A Retrospective Study about the Impact of Switching from Nested PCR to Multiplex Real-Time PCR on the Distribution of the Human Papillomavirus (HPV) Genotypes.

机构信息

Section of Microbiology, Interdisciplinary Department of Medicine (DIM), School of Medicine, University of Bari "Aldo Moro", 70124 Bari, Italy.

UOC Microbiology and Virology, Azienda Ospedaliera-Universitaria Policlinico of Bari, 70124 Bari, Italy.

出版信息

Medicina (Kaunas). 2019 Jul 30;55(8):418. doi: 10.3390/medicina55080418.

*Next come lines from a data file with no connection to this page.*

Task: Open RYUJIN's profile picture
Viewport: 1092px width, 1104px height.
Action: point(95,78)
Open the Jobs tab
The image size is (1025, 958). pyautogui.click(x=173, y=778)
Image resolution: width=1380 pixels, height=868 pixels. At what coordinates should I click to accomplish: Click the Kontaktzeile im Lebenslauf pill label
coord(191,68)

DOI:10.3390/medicina55080418
PMID:31366156
原文链接:https://pmc.ncbi.nlm.nih.gov/articles/PMC6722895/
Abstract

BACKGROUND AND OBJECTIVES

Human papillomavirus (HPV) is the most prevalent etiological agent of viral sexually-transmitted infection. This study retrospectively evaluated the impact of a switch to a real-time PCR assay in the HPV prevalence and genotypes distribution by a quasi-experimental before-and-after approach.

MATERIALS AND METHODS

In total, 1742 samples collected from 1433 patients were analyzed at the UOC Microbiology and Virology of Policlinico of Bari, Italy. HPV DNA detection was performed using initially nested PCR and subsequently multiplex real-time PCR assay.

RESULTS

Statistically significant difference in HPV overall prevalence after the introduction of the real-time assay was not detected (48.97% vs. 50.62%). According to different extraction-DNA amplification methods, differences were observed in the prevalence rates of HPV-45, 68, 40, 42, and 43. The lowest prevalence for HPV-45 was observed in the Magna Pure-Real Time PCR group, while HPV-68, 40, 42, and 43 were less observed in the Qiagen-Real Time PCR group. After, a multivariate logistic regression, an increase in the prevalence of HPV-42 (aOR: 4.08, 95% CI: 1.71-9.73) was associated with the multiplex real-time PCR assay.

CONCLUSIONS

Although this study is a not a direct comparison between two diagnostic methods because it has a sequential structure, it serves to verify the impact of a new molecular assay on HPV distribution. Moreover, the stability of HPV prevalence over time suggests that the population composition and the behavioral variables did not likely change during the observation period. Our study proposes that the introduction of a molecular test for HPV detection may be related to changes of HPV genotypes distribution.

摘要

背景与目的

人乳头瘤病毒(HPV)是最常见的病毒性性传播感染的病因。本研究采用准实验前后对照方法,回顾性评估了实时聚合酶链反应(PCR)检测方法切换对 HPV 流行率和基因型分布的影响。

材料与方法

本研究共分析了来自意大利巴里综合医院微生物学和病毒学系的 1433 名患者的 1742 份样本。HPV DNA 检测最初采用巢式 PCR,随后采用多重实时 PCR 检测。

结果

未检测到实时 PCR 检测方法引入后 HPV 总流行率的统计学显著差异(48.97%比 50.62%)。根据不同的提取-DNA 扩增方法,HPV-45、68、40、42 和 43 的流行率存在差异。HPV-45 的最低流行率出现在 Magna Pure-Real Time PCR 组,而 HPV-68、40、42 和 43 在 Qiagen-Real Time PCR 组中较少观察到。多变量逻辑回归分析显示,HPV-42 的流行率增加(优势比:4.08,95%可信区间:1.71-9.73)与多重实时 PCR 检测相关。

结论

尽管本研究由于采用了序贯结构,并非两种诊断方法的直接比较,但它可用于验证新的分子检测方法对 HPV 分布的影响。此外,HPV 流行率随时间的稳定性表明,在观察期间人群构成和行为变量可能没有发生变化。本研究表明,HPV 检测分子检测方法的引入可能与 HPV 基因型分布的变化有关。